*** DATA FOR THE TASK ***
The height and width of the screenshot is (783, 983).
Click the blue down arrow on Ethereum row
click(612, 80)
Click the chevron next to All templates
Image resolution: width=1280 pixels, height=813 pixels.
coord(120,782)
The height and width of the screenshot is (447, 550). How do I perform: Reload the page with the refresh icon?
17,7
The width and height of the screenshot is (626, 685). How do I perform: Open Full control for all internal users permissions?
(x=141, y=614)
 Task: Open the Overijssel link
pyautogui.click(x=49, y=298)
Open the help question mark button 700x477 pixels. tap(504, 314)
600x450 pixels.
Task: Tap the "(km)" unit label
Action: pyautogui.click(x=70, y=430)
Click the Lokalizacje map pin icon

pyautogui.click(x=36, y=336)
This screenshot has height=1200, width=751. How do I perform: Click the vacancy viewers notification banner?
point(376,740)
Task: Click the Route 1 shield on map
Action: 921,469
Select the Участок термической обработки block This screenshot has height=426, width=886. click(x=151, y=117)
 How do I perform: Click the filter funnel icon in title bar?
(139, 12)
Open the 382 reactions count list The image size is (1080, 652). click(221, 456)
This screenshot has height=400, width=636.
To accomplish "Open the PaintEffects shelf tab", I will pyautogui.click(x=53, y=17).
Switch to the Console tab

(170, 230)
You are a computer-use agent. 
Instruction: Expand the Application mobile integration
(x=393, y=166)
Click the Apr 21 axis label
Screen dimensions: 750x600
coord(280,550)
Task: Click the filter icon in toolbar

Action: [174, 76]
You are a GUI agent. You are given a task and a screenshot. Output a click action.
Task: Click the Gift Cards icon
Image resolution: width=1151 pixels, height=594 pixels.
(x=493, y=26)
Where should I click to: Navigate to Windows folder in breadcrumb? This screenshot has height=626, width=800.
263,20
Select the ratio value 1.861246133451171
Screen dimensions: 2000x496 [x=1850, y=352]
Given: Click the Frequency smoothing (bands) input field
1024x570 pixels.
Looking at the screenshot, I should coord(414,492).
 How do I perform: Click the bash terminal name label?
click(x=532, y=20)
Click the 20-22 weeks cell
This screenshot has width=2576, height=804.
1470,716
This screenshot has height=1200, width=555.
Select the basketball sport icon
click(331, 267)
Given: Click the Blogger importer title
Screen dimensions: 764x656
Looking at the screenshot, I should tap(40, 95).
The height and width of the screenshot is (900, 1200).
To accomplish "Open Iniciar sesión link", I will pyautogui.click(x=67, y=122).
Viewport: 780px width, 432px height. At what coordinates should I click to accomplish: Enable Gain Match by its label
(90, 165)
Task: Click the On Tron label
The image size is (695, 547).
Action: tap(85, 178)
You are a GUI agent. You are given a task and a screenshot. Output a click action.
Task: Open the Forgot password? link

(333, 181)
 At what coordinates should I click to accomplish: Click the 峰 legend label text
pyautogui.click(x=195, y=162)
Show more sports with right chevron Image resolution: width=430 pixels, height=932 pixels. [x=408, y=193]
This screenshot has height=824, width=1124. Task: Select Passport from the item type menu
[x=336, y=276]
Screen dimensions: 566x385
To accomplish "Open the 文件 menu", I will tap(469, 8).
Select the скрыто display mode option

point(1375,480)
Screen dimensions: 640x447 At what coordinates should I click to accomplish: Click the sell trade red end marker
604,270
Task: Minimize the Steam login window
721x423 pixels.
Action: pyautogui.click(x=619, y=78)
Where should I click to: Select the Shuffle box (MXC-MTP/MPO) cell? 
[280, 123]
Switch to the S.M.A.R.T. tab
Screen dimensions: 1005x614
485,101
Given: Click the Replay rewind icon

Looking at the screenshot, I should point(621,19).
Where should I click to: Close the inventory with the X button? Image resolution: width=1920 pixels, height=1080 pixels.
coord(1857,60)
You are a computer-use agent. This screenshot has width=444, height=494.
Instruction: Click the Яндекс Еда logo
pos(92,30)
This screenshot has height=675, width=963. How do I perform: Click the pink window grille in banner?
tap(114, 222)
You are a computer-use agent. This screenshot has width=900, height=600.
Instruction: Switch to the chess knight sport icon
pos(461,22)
*** End of DATA FOR THE TASK ***
TASK TO COMPLETE: Given the records above, restate word for word only the lines starting at the one with "1024x570 pixels." and ending at the one with "Task: Click the On Tron label".

RESPONSE BOX:
1024x570 pixels.
Looking at the screenshot, I should coord(414,492).
 How do I perform: Click the bash terminal name label?
click(x=532, y=20)
Click the 20-22 weeks cell
This screenshot has width=2576, height=804.
1470,716
This screenshot has height=1200, width=555.
Select the basketball sport icon
click(331, 267)
Given: Click the Blogger importer title
Screen dimensions: 764x656
Looking at the screenshot, I should tap(40, 95).
The height and width of the screenshot is (900, 1200).
To accomplish "Open Iniciar sesión link", I will pyautogui.click(x=67, y=122).
Viewport: 780px width, 432px height. At what coordinates should I click to accomplish: Enable Gain Match by its label
(90, 165)
Task: Click the On Tron label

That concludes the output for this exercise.